Cardiac rhabdomyoma is a benign tumor which constitutes the most common cardiovascular feature of the tuberous sclerosis complex, a multisystem genetically determined neurocutaneous disorder. Cardiac rhabdomyomas can be detected in the prenatal ultrasound, are usually asymptomatic and spontaneously regress within the first three years of life. Less often, the tumors' size, number, and location can produce a mass effect that may lead to blood flow abnormalities or organ dysfunction (heart failure and arrhythmia). In this setting, severe morbidity, and eventually, a lethal outcome despite clinical and surgical treatment may ensue. We describe a fatal case of multiple cardiac rhabdomyomas in a newborn girl. One of the rhabdomyomas was large and unfavorably located, causing significant obstruction of the left ventricular outflow tract. The autopsy identified, in addition to cardiac rhabdomyomas, brain glioneuronal hamartomas (cortical tubers), subependymal nodules and subependymal giant cell tumors, characteristic of the tuberous sclerosis complex. The newborn's family was investigated for the presence of typical clinical symptoms of the complex and image findings showed significant phenotypical variations and a broad symptom spectrum among the family members. This interesting case underscores the variability of tuberous sclerosis complex and the importance of performing a comprehensive postmortem examination in the identification of the cause of death, especially in the setting of familial disease.

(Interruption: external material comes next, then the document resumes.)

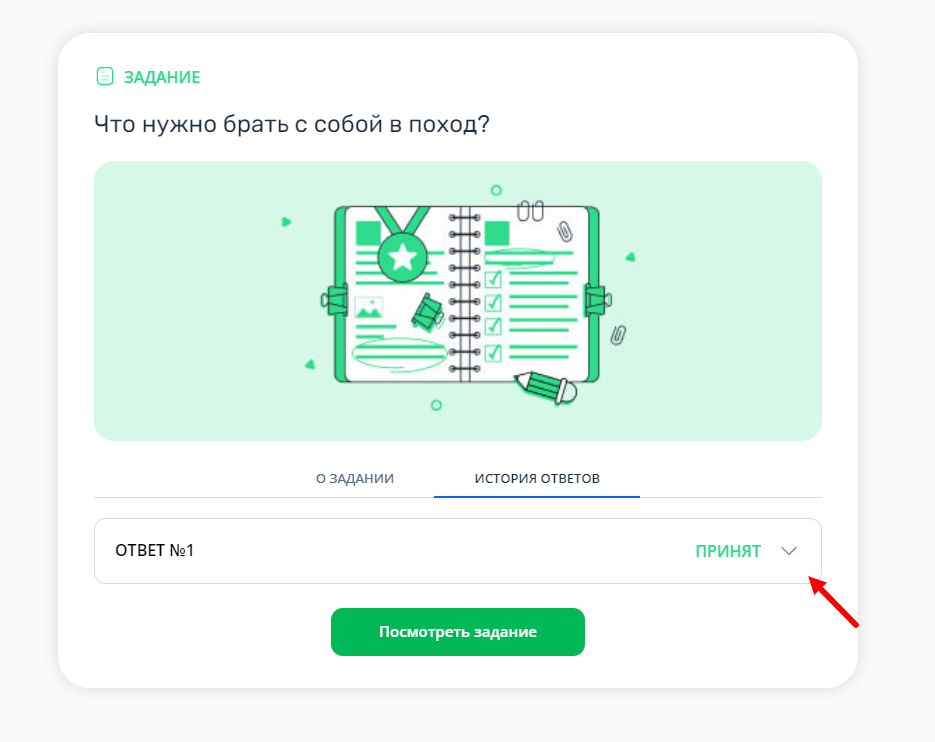Click the Посмотреть задание button

pyautogui.click(x=458, y=632)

Keywords: Heart Neoplasms; Infant, Newborn; Neurocutaneous Syndromes; Rhabdomyoma; Tuberous Sclerosis.

Figure 1. Gross view of the heart. A - Anterior face of the heart showing several whitish nodules (arrowheads); B - Right ventricular outflow tract with some of the nodules represented on the cut surface (arrowheads); C - Left ventricular outflow tract evidencing subaortic obstruction by the largest rhabdomyoma of the interventricular septum (arrowhead).

Figure 2. Photomicrograph of the heart. A - Panoramic view of cardiac rhabdomyomas represented by large and clear cell nodules (HE 1x); B - Rhabdomyoma composed of a proliferation of large and vacuolated cells with a centrally placed nucleus and cytoplasmic strands extending to the periphery of the cell – “spider cell” (HE 10X).

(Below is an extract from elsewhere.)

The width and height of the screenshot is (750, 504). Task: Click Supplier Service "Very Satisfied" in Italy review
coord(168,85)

Figure 3. Macroscopic aspect of the brain showing cortical tubers (white arrowhead) and subependymal nodular lesions arising in the walls of the lateral ventricles (black arrowheads).

Figure 4. Photomicrographs of the brain. A and B - Subependymal nodules (A, HE 1X; B, HE 3X), comprised by a proliferation of neuronal cells and large and atypical glial cells; C - Large subependymal lesion (HE 1.44X), comprised by the proliferation of large cells of eosinophilic cytoplasm with moderate pleomorphism (D, HE 20X).